*** Begin section ***
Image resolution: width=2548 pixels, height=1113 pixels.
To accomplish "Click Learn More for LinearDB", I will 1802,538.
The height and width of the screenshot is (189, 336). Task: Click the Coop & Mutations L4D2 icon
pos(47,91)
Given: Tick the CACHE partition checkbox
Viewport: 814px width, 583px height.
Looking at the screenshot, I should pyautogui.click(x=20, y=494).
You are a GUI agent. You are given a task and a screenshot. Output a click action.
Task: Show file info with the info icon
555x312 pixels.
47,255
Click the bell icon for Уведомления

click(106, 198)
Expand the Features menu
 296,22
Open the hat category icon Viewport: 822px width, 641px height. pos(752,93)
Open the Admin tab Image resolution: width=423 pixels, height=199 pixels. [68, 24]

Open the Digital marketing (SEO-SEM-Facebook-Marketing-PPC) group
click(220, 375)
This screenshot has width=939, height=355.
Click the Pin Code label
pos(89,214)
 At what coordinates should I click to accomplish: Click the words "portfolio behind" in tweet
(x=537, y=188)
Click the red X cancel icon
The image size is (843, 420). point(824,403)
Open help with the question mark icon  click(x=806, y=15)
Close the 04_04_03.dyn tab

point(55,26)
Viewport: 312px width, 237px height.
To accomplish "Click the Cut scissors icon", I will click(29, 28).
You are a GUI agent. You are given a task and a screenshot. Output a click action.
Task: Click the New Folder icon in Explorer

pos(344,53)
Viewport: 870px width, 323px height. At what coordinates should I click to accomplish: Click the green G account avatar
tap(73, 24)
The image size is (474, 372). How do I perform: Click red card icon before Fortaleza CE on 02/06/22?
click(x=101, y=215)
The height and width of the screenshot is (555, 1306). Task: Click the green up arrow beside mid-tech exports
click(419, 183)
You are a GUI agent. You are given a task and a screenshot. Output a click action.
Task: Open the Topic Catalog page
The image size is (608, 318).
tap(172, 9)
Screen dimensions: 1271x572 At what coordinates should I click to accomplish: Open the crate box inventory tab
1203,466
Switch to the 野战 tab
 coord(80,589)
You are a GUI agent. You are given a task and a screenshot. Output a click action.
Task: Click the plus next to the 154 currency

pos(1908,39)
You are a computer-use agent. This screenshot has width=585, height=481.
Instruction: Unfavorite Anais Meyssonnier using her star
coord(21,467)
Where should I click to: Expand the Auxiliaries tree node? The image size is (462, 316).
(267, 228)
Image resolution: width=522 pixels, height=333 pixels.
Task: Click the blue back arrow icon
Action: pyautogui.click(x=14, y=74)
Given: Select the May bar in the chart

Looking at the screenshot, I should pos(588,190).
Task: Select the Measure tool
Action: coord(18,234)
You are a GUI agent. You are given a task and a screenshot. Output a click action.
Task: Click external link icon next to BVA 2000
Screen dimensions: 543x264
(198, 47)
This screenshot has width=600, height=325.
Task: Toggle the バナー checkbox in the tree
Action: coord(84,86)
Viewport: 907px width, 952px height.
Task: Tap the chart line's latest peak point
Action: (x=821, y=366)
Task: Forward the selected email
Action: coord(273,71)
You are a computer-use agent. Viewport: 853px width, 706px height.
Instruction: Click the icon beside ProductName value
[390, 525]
*** End section ***
▶ WORK TO COMPLETE
Without omitting any record, transcribe the data exactly.

▶ YOUR RESPONSE
Image resolution: width=2548 pixels, height=1113 pixels.
To accomplish "Click Learn More for LinearDB", I will 1802,538.
The height and width of the screenshot is (189, 336). Task: Click the Coop & Mutations L4D2 icon
pos(47,91)
Given: Tick the CACHE partition checkbox
Viewport: 814px width, 583px height.
Looking at the screenshot, I should pyautogui.click(x=20, y=494).
You are a GUI agent. You are given a task and a screenshot. Output a click action.
Task: Show file info with the info icon
555x312 pixels.
47,255
Click the bell icon for Уведомления

click(106, 198)
Expand the Features menu
 296,22
Open the hat category icon Viewport: 822px width, 641px height. pos(752,93)
Open the Admin tab Image resolution: width=423 pixels, height=199 pixels. [68, 24]

Open the Digital marketing (SEO-SEM-Facebook-Marketing-PPC) group
click(220, 375)
This screenshot has width=939, height=355.
Click the Pin Code label
pos(89,214)
 At what coordinates should I click to accomplish: Click the words "portfolio behind" in tweet
(x=537, y=188)
Click the red X cancel icon
The image size is (843, 420). point(824,403)
Open help with the question mark icon  click(x=806, y=15)
Close the 04_04_03.dyn tab

point(55,26)
Viewport: 312px width, 237px height.
To accomplish "Click the Cut scissors icon", I will click(29, 28).
You are a GUI agent. You are given a task and a screenshot. Output a click action.
Task: Click the New Folder icon in Explorer

pos(344,53)
Viewport: 870px width, 323px height. At what coordinates should I click to accomplish: Click the green G account avatar
tap(73, 24)
The image size is (474, 372). How do I perform: Click red card icon before Fortaleza CE on 02/06/22?
click(x=101, y=215)
The height and width of the screenshot is (555, 1306). Task: Click the green up arrow beside mid-tech exports
click(419, 183)
You are a GUI agent. You are given a task and a screenshot. Output a click action.
Task: Open the Topic Catalog page
The image size is (608, 318).
tap(172, 9)
Screen dimensions: 1271x572 At what coordinates should I click to accomplish: Open the crate box inventory tab
1203,466
Switch to the 野战 tab
 coord(80,589)
You are a GUI agent. You are given a task and a screenshot. Output a click action.
Task: Click the plus next to the 154 currency

pos(1908,39)
You are a computer-use agent. This screenshot has width=585, height=481.
Instruction: Unfavorite Anais Meyssonnier using her star
coord(21,467)
Where should I click to: Expand the Auxiliaries tree node? The image size is (462, 316).
(267, 228)
Image resolution: width=522 pixels, height=333 pixels.
Task: Click the blue back arrow icon
Action: pyautogui.click(x=14, y=74)
Given: Select the May bar in the chart

Looking at the screenshot, I should pos(588,190).
Task: Select the Measure tool
Action: coord(18,234)
You are a GUI agent. You are given a task and a screenshot. Output a click action.
Task: Click external link icon next to BVA 2000
Screen dimensions: 543x264
(198, 47)
This screenshot has width=600, height=325.
Task: Toggle the バナー checkbox in the tree
Action: coord(84,86)
Viewport: 907px width, 952px height.
Task: Tap the chart line's latest peak point
Action: (x=821, y=366)
Task: Forward the selected email
Action: coord(273,71)
You are a computer-use agent. Viewport: 853px width, 706px height.
Instruction: Click the icon beside ProductName value
[390, 525]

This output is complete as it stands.